Airbus, along with Air Canada, Air France-KLM, LATAM Airlines Group, Virgin Atlantic, Lufthansa Group and International Airlines Group (IAG) have all signed letters of intent (LoIs) to confirm their joint desire to identify opportunities where direct air carbon capture technology (DACCS) could supply future carbon removal credits for the airline industry.
Known as Direct Air Carbon Capture and Storage, DACSS is a system used to remove CO2 from the air using high-powered fans which is then safely stored in geologic reservoirs. The intention behind the technology is to mitigate for the fact it is not possible to directly capture CO2 emissions from aircraft engines, and instead the equivalent amount of CO2 is extracted from the general atmosphere to provide ‘carbon credits’.
The new technology will not provide the sole solution to the industry’s problem with CO2 emissions. Major steps have already been taken to introduce the use of sustainable aviation fuels (SAFs) which produce far lower CO2 emissions than standard aviation fuel.

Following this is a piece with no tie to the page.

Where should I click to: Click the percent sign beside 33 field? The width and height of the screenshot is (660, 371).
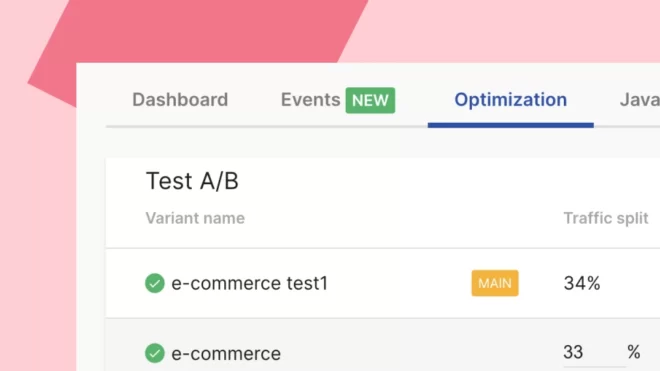click(x=633, y=352)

With these LoIs, the above-mentioned airlines have committed to engage in negotiations on the potential for pre-purchase of verified and durable carbon removal credits, beginning in 2025 and running through to 2028.
Airbus’ partner 1PointFive will be responsible for issuing the carbon removal credits – the company is a subsidiary of Occidental’s Low Carbon Ventures business and the global deployment partner of direct air capture company Carbon Engineering. Airbus’ partnership with 1PointFive includes the pre-purchase of 400,000 tonnes of carbon removal credits which will be delivered over a four-year period.